Biomedical text mining has become a thriving field because it proved its efficiency in a wide scope of application areas, such as the identification of biological entities in text,
1 assigning insurance codes to clinical records,
2 facilitating querying in biomedical databases,
3 etc. For a survey see Cohen and Hersh, 2005.
4 Discharge summaries offer a rich source of information for information extraction (IE) tasks, including classification. Several open challenges have been announced in this field: automated assignments of insurance codes to radiology reports
5 and smoking status identification task.
6 The processing of textual medical records like discharge summaries facilitates medical studies by providing statistically relevant data for analysis. Analysis of a particular disease and its comorbidities on sets of patients is an example of this. The findings drawn from connections observed between elements of a set of diseases are of key importance in treatment and prevention issues.
In this paper we present results on the i2b2 Obesity Challenge shared task, which is a multiclass multilabel classification task focused on obesity and its 15 most common comorbidities (termed
diseases). For each document, the task was to assign for each disease one of the following semantic labels: present, absent, questionable, or unmentioned (full description in Uzuner
7 ).
The problem of the Obesity Challenge is an atypical, two-dimensional classification problem with disease and semantic dimensions.

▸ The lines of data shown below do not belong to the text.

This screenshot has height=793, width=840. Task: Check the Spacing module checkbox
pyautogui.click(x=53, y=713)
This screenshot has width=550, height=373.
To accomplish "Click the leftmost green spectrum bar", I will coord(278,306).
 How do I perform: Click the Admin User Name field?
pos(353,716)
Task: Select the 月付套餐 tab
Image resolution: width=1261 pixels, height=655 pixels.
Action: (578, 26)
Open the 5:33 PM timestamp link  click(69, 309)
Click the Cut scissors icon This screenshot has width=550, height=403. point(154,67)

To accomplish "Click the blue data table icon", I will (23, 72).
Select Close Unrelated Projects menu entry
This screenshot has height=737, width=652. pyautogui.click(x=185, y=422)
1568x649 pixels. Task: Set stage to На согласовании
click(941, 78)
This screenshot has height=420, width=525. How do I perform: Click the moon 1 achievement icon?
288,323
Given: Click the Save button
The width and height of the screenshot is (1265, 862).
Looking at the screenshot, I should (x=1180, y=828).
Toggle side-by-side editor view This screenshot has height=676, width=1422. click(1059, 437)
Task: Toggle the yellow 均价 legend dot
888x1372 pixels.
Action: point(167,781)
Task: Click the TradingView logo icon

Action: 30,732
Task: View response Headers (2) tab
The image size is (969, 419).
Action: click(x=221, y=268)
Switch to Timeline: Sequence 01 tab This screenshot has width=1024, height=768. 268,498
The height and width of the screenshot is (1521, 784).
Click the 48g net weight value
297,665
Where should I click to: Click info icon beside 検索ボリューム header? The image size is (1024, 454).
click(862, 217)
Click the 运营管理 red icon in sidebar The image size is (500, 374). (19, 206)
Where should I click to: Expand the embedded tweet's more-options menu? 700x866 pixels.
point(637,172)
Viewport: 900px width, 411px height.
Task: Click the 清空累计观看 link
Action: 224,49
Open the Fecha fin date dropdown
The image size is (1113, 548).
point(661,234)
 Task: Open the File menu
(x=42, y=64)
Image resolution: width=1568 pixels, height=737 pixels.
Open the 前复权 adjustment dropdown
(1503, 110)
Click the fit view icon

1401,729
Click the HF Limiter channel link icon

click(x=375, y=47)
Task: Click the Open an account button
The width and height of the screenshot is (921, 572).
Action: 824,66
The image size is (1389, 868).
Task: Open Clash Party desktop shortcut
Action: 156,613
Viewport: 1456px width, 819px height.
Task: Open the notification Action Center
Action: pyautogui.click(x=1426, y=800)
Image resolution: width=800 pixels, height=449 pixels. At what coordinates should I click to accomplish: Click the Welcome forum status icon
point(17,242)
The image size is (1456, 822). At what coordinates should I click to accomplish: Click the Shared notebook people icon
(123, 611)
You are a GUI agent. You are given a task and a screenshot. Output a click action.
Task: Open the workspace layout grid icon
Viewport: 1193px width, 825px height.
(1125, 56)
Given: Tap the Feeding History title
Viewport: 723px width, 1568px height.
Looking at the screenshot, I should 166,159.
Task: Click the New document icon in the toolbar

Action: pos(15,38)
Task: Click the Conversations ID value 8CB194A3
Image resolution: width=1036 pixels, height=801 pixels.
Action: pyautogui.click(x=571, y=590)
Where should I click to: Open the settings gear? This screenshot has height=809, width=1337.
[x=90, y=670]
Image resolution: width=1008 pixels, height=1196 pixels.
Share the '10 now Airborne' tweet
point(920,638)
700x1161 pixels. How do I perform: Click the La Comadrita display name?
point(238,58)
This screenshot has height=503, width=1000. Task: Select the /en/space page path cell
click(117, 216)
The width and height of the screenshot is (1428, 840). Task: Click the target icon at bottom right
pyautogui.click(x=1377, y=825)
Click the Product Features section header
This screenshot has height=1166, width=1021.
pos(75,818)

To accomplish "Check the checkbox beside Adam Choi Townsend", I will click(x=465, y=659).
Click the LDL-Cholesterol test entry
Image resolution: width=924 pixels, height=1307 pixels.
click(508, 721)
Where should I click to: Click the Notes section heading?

The top 10 solutions are dominated by rule-based systems, while, interestingly, no machine learning based approach can be found among them (see the survey of Uzuner
7 and the online only version available at
www.jamia.org).
Rule-based text classifiers (aka
expert systems) were widespread (see, e.g., Hayes et al
8 ) before the steady growth of computational capacity made machine learning approaches more popular. The rule-based approach is often criticized due to the knowledge acquisition bottleneck (Sebastiani
9 ). That is, each rule must be manually created, and the portability and flexibility of such systems are often very limited. These concerns are valid at categorization problems, where the rules are domain-dependent and the semantics of categories may shift. However, if the expert knowledge is available in knowledge bases (such as ontologies, typical for the biomedical domain), and the rules can be generated automatically, the overhead of manual processing can be minimized to error analysis. Consequently, expert and rule-based systems are often applied for different problems on medical domain (see, e.g., Zeng et al
10 and Chi et al
11 ).
In the medical field, there is a growing need for interactive systems; however, the challenge did not address this aspect. Health experts usually do not trust a system that acts like a black-box, but instead they want to verify the evidences that support the decision made. Our system is transparent for humans, while a system that is using sophisticated and, hence, not easy-to-understand machine learning techniques may require additional efforts to achieve this goal.
Next we describe our context-aware rule-based classifier, present its performance on the i2b2 Obesity Challenge, and briefly discuss the results and lessons learnt from our study. For the community, we provide an online appendix to this paper (available as an online data supplement at
www.jamia.org) and on-line demo (available at
categorizer.tmit.bme.hu/~illes/i2b2/obesity_demo).